§ **Enunciado**:
Atualize os registros abaixo substituindo "Viewport" por "Window" em todos eles, sem mudar mais nada.

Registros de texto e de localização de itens

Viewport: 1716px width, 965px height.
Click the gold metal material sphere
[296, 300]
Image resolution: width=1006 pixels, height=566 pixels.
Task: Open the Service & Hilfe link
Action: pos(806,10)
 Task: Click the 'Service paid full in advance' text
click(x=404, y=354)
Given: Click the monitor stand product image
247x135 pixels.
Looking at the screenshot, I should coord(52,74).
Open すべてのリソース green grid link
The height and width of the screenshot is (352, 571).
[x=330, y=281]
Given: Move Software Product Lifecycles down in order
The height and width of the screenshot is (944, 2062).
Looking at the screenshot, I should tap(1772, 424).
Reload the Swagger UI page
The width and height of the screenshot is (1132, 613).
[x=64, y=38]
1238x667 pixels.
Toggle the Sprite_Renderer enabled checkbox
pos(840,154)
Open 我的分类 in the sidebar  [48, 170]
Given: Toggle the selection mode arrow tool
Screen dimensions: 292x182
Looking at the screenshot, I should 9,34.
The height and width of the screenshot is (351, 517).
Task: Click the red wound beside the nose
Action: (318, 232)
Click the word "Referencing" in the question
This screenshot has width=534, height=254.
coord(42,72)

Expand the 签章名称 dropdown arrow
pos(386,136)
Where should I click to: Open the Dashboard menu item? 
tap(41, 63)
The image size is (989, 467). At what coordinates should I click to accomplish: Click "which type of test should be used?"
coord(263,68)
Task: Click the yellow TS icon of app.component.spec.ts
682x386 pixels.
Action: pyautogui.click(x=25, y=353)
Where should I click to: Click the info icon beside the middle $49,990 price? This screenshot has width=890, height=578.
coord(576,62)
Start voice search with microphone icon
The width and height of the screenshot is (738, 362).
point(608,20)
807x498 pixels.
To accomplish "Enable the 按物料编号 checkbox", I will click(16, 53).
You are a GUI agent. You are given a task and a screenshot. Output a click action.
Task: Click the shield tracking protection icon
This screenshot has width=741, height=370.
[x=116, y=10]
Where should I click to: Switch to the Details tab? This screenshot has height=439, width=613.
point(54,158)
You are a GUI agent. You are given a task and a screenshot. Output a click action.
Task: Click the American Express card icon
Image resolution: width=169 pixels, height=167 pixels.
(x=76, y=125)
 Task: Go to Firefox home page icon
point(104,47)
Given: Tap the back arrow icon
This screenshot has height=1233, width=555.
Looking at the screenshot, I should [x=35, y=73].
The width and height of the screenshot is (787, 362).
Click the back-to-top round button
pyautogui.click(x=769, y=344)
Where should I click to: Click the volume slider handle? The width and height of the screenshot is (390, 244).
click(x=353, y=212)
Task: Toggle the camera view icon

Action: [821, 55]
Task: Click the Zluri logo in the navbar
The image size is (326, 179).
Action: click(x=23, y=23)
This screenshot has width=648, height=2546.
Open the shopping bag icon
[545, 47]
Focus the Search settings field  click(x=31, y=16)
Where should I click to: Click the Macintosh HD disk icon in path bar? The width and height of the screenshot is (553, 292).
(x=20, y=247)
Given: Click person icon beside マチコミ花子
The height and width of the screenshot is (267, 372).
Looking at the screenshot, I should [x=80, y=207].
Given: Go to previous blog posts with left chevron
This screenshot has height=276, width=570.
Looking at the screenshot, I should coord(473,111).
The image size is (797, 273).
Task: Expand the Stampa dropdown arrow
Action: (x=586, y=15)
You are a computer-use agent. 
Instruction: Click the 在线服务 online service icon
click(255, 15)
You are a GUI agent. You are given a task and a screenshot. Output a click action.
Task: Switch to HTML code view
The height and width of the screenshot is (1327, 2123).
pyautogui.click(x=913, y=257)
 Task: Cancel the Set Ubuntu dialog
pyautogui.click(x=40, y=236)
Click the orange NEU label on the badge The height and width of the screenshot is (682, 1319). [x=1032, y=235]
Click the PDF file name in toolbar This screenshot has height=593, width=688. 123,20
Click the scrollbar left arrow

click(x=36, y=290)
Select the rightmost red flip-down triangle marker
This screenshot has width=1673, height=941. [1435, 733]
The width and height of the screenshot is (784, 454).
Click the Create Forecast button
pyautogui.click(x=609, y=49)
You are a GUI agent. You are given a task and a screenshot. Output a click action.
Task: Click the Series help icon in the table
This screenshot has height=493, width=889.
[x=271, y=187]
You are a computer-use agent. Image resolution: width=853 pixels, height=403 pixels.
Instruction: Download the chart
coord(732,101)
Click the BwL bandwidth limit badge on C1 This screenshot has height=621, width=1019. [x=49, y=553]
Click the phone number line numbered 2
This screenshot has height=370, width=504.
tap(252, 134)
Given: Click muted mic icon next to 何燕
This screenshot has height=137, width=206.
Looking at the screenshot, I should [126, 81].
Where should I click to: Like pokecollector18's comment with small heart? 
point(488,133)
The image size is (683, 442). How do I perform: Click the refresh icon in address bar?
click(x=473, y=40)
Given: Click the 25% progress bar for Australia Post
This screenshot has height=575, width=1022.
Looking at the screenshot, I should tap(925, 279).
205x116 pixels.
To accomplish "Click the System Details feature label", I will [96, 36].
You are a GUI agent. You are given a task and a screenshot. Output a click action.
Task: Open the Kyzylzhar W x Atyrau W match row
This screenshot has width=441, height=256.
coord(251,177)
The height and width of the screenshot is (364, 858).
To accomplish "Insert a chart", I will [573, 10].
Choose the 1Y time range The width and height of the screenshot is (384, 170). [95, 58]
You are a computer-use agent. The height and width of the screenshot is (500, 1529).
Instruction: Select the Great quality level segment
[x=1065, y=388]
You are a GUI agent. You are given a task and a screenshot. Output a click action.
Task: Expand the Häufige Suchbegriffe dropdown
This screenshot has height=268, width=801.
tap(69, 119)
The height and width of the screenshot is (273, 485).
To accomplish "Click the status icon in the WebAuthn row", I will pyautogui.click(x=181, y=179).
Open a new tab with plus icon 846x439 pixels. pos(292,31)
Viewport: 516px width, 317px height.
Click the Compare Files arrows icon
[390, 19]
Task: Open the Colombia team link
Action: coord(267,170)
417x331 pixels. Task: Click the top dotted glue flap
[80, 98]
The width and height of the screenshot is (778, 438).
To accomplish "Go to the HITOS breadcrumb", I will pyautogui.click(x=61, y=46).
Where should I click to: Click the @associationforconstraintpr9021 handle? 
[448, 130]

§ **Resposta**:
Window: 1716px width, 965px height.
Click the gold metal material sphere
[296, 300]
Image resolution: width=1006 pixels, height=566 pixels.
Task: Open the Service & Hilfe link
Action: pos(806,10)
 Task: Click the 'Service paid full in advance' text
click(x=404, y=354)
Given: Click the monitor stand product image
247x135 pixels.
Looking at the screenshot, I should coord(52,74).
Open すべてのリソース green grid link
The height and width of the screenshot is (352, 571).
[x=330, y=281]
Given: Move Software Product Lifecycles down in order
The height and width of the screenshot is (944, 2062).
Looking at the screenshot, I should tap(1772, 424).
Reload the Swagger UI page
The width and height of the screenshot is (1132, 613).
[x=64, y=38]
1238x667 pixels.
Toggle the Sprite_Renderer enabled checkbox
pos(840,154)
Open 我的分类 in the sidebar  [48, 170]
Given: Toggle the selection mode arrow tool
Screen dimensions: 292x182
Looking at the screenshot, I should 9,34.
The height and width of the screenshot is (351, 517).
Task: Click the red wound beside the nose
Action: (318, 232)
Click the word "Referencing" in the question
This screenshot has width=534, height=254.
coord(42,72)

Expand the 签章名称 dropdown arrow
pos(386,136)
Where should I click to: Open the Dashboard menu item? 
tap(41, 63)
The image size is (989, 467). At what coordinates should I click to accomplish: Click "which type of test should be used?"
coord(263,68)
Task: Click the yellow TS icon of app.component.spec.ts
682x386 pixels.
Action: pyautogui.click(x=25, y=353)
Where should I click to: Click the info icon beside the middle $49,990 price? This screenshot has width=890, height=578.
coord(576,62)
Start voice search with microphone icon
The width and height of the screenshot is (738, 362).
point(608,20)
807x498 pixels.
To accomplish "Enable the 按物料编号 checkbox", I will click(16, 53).
You are a GUI agent. You are given a task and a screenshot. Output a click action.
Task: Click the shield tracking protection icon
This screenshot has width=741, height=370.
[x=116, y=10]
Where should I click to: Switch to the Details tab? This screenshot has height=439, width=613.
point(54,158)
You are a GUI agent. You are given a task and a screenshot. Output a click action.
Task: Click the American Express card icon
Image resolution: width=169 pixels, height=167 pixels.
(x=76, y=125)
 Task: Go to Firefox home page icon
point(104,47)
Given: Tap the back arrow icon
This screenshot has height=1233, width=555.
Looking at the screenshot, I should [x=35, y=73].
The width and height of the screenshot is (787, 362).
Click the back-to-top round button
pyautogui.click(x=769, y=344)
Where should I click to: Click the volume slider handle? The width and height of the screenshot is (390, 244).
click(x=353, y=212)
Task: Toggle the camera view icon

Action: [821, 55]
Task: Click the Zluri logo in the navbar
The image size is (326, 179).
Action: click(x=23, y=23)
This screenshot has width=648, height=2546.
Open the shopping bag icon
[545, 47]
Focus the Search settings field  click(x=31, y=16)
Where should I click to: Click the Macintosh HD disk icon in path bar? The width and height of the screenshot is (553, 292).
(x=20, y=247)
Given: Click person icon beside マチコミ花子
The height and width of the screenshot is (267, 372).
Looking at the screenshot, I should [x=80, y=207].
Given: Go to previous blog posts with left chevron
This screenshot has height=276, width=570.
Looking at the screenshot, I should coord(473,111).
The image size is (797, 273).
Task: Expand the Stampa dropdown arrow
Action: (x=586, y=15)
You are a computer-use agent. 
Instruction: Click the 在线服务 online service icon
click(255, 15)
You are a GUI agent. You are given a task and a screenshot. Output a click action.
Task: Switch to HTML code view
The height and width of the screenshot is (1327, 2123).
pyautogui.click(x=913, y=257)
 Task: Cancel the Set Ubuntu dialog
pyautogui.click(x=40, y=236)
Click the orange NEU label on the badge The height and width of the screenshot is (682, 1319). [x=1032, y=235]
Click the PDF file name in toolbar This screenshot has height=593, width=688. 123,20
Click the scrollbar left arrow

click(x=36, y=290)
Select the rightmost red flip-down triangle marker
This screenshot has width=1673, height=941. [1435, 733]
The width and height of the screenshot is (784, 454).
Click the Create Forecast button
pyautogui.click(x=609, y=49)
You are a GUI agent. You are given a task and a screenshot. Output a click action.
Task: Click the Series help icon in the table
This screenshot has height=493, width=889.
[x=271, y=187]
You are a computer-use agent. Image resolution: width=853 pixels, height=403 pixels.
Instruction: Download the chart
coord(732,101)
Click the BwL bandwidth limit badge on C1 This screenshot has height=621, width=1019. [x=49, y=553]
Click the phone number line numbered 2
This screenshot has height=370, width=504.
tap(252, 134)
Given: Click muted mic icon next to 何燕
This screenshot has height=137, width=206.
Looking at the screenshot, I should [126, 81].
Where should I click to: Like pokecollector18's comment with small heart? 
point(488,133)
The image size is (683, 442). How do I perform: Click the refresh icon in address bar?
click(x=473, y=40)
Given: Click the 25% progress bar for Australia Post
This screenshot has height=575, width=1022.
Looking at the screenshot, I should tap(925, 279).
205x116 pixels.
To accomplish "Click the System Details feature label", I will [96, 36].
You are a GUI agent. You are given a task and a screenshot. Output a click action.
Task: Open the Kyzylzhar W x Atyrau W match row
This screenshot has width=441, height=256.
coord(251,177)
The height and width of the screenshot is (364, 858).
To accomplish "Insert a chart", I will [573, 10].
Choose the 1Y time range The width and height of the screenshot is (384, 170). [95, 58]
You are a computer-use agent. The height and width of the screenshot is (500, 1529).
Instruction: Select the Great quality level segment
[x=1065, y=388]
You are a GUI agent. You are given a task and a screenshot. Output a click action.
Task: Expand the Häufige Suchbegriffe dropdown
This screenshot has height=268, width=801.
tap(69, 119)
The height and width of the screenshot is (273, 485).
To accomplish "Click the status icon in the WebAuthn row", I will pyautogui.click(x=181, y=179).
Open a new tab with plus icon 846x439 pixels. pos(292,31)
Window: 516px width, 317px height.
Click the Compare Files arrows icon
[390, 19]
Task: Open the Colombia team link
Action: coord(267,170)
417x331 pixels. Task: Click the top dotted glue flap
[80, 98]
The width and height of the screenshot is (778, 438).
To accomplish "Go to the HITOS breadcrumb", I will pyautogui.click(x=61, y=46).
Where should I click to: Click the @associationforconstraintpr9021 handle? 
[448, 130]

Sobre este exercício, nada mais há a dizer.